§ Work to be completed
Can you return every one of the records below word for word, with no changes at all?
'''
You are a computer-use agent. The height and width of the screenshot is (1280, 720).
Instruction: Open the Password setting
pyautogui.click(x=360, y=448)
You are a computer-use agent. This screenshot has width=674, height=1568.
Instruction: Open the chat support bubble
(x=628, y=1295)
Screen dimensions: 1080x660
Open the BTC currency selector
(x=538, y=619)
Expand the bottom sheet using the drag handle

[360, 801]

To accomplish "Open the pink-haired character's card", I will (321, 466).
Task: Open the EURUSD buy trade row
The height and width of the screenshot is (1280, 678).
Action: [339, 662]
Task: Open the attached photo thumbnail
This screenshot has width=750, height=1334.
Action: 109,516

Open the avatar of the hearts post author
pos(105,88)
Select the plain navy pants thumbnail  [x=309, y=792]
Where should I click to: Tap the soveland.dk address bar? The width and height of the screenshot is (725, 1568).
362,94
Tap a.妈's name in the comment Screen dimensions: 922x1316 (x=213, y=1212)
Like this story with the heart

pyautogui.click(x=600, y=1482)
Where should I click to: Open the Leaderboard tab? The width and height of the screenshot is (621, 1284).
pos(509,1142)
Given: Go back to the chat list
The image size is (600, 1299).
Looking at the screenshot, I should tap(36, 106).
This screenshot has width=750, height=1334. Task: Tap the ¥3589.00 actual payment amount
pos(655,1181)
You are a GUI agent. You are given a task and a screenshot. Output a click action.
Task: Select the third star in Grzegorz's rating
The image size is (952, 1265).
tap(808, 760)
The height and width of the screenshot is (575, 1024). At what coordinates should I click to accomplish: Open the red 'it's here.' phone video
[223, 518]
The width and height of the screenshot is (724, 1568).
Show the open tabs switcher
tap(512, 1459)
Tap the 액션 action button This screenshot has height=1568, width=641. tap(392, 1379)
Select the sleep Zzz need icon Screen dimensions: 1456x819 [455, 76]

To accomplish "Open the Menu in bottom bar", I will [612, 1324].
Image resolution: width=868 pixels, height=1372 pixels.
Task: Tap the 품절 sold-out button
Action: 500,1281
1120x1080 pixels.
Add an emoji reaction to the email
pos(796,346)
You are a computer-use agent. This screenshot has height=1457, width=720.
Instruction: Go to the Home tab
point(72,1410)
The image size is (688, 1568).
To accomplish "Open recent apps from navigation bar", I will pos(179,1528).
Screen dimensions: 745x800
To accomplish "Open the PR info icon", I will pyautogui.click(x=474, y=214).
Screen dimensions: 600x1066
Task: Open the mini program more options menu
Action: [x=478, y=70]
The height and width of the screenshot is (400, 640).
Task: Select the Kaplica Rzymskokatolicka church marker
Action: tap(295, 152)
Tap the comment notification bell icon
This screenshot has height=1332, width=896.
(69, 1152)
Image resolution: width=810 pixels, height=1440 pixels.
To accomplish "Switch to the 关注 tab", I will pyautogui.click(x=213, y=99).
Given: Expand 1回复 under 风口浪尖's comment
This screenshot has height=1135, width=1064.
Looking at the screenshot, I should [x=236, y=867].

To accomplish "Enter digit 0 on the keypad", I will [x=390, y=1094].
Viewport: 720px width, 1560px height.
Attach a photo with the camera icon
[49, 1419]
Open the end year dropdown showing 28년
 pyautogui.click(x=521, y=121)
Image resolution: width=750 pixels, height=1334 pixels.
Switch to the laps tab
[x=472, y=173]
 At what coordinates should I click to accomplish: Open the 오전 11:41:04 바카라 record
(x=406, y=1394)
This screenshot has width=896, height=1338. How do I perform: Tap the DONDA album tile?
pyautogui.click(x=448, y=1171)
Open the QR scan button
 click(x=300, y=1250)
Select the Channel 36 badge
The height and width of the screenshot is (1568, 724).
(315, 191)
'''
§ Solved problem
You are a computer-use agent. The height and width of the screenshot is (1280, 720).
Instruction: Open the Password setting
pyautogui.click(x=360, y=448)
You are a computer-use agent. This screenshot has width=674, height=1568.
Instruction: Open the chat support bubble
(x=628, y=1295)
Screen dimensions: 1080x660
Open the BTC currency selector
(x=538, y=619)
Expand the bottom sheet using the drag handle

[360, 801]

To accomplish "Open the pink-haired character's card", I will (321, 466).
Task: Open the EURUSD buy trade row
The height and width of the screenshot is (1280, 678).
Action: [339, 662]
Task: Open the attached photo thumbnail
This screenshot has width=750, height=1334.
Action: 109,516

Open the avatar of the hearts post author
pos(105,88)
Select the plain navy pants thumbnail  [x=309, y=792]
Where should I click to: Tap the soveland.dk address bar? The width and height of the screenshot is (725, 1568).
362,94
Tap a.妈's name in the comment Screen dimensions: 922x1316 (x=213, y=1212)
Like this story with the heart

pyautogui.click(x=600, y=1482)
Where should I click to: Open the Leaderboard tab? The width and height of the screenshot is (621, 1284).
pos(509,1142)
Given: Go back to the chat list
The image size is (600, 1299).
Looking at the screenshot, I should tap(36, 106).
This screenshot has width=750, height=1334. Task: Tap the ¥3589.00 actual payment amount
pos(655,1181)
You are a GUI agent. You are given a task and a screenshot. Output a click action.
Task: Select the third star in Grzegorz's rating
The image size is (952, 1265).
tap(808, 760)
The height and width of the screenshot is (575, 1024). At what coordinates should I click to accomplish: Open the red 'it's here.' phone video
[223, 518]
The width and height of the screenshot is (724, 1568).
Show the open tabs switcher
tap(512, 1459)
Tap the 액션 action button This screenshot has height=1568, width=641. tap(392, 1379)
Select the sleep Zzz need icon Screen dimensions: 1456x819 [455, 76]

To accomplish "Open the Menu in bottom bar", I will [612, 1324].
Image resolution: width=868 pixels, height=1372 pixels.
Task: Tap the 품절 sold-out button
Action: 500,1281
1120x1080 pixels.
Add an emoji reaction to the email
pos(796,346)
You are a computer-use agent. This screenshot has height=1457, width=720.
Instruction: Go to the Home tab
point(72,1410)
The image size is (688, 1568).
To accomplish "Open recent apps from navigation bar", I will pos(179,1528).
Screen dimensions: 745x800
To accomplish "Open the PR info icon", I will pyautogui.click(x=474, y=214).
Screen dimensions: 600x1066
Task: Open the mini program more options menu
Action: [x=478, y=70]
The height and width of the screenshot is (400, 640).
Task: Select the Kaplica Rzymskokatolicka church marker
Action: tap(295, 152)
Tap the comment notification bell icon
This screenshot has height=1332, width=896.
(69, 1152)
Image resolution: width=810 pixels, height=1440 pixels.
To accomplish "Switch to the 关注 tab", I will pyautogui.click(x=213, y=99).
Given: Expand 1回复 under 风口浪尖's comment
This screenshot has height=1135, width=1064.
Looking at the screenshot, I should [x=236, y=867].

To accomplish "Enter digit 0 on the keypad", I will [x=390, y=1094].
Viewport: 720px width, 1560px height.
Attach a photo with the camera icon
[49, 1419]
Open the end year dropdown showing 28년
 pyautogui.click(x=521, y=121)
Image resolution: width=750 pixels, height=1334 pixels.
Switch to the laps tab
[x=472, y=173]
 At what coordinates should I click to accomplish: Open the 오전 11:41:04 바카라 record
(x=406, y=1394)
This screenshot has width=896, height=1338. How do I perform: Tap the DONDA album tile?
pyautogui.click(x=448, y=1171)
Open the QR scan button
 click(x=300, y=1250)
Select the Channel 36 badge
The height and width of the screenshot is (1568, 724).
(315, 191)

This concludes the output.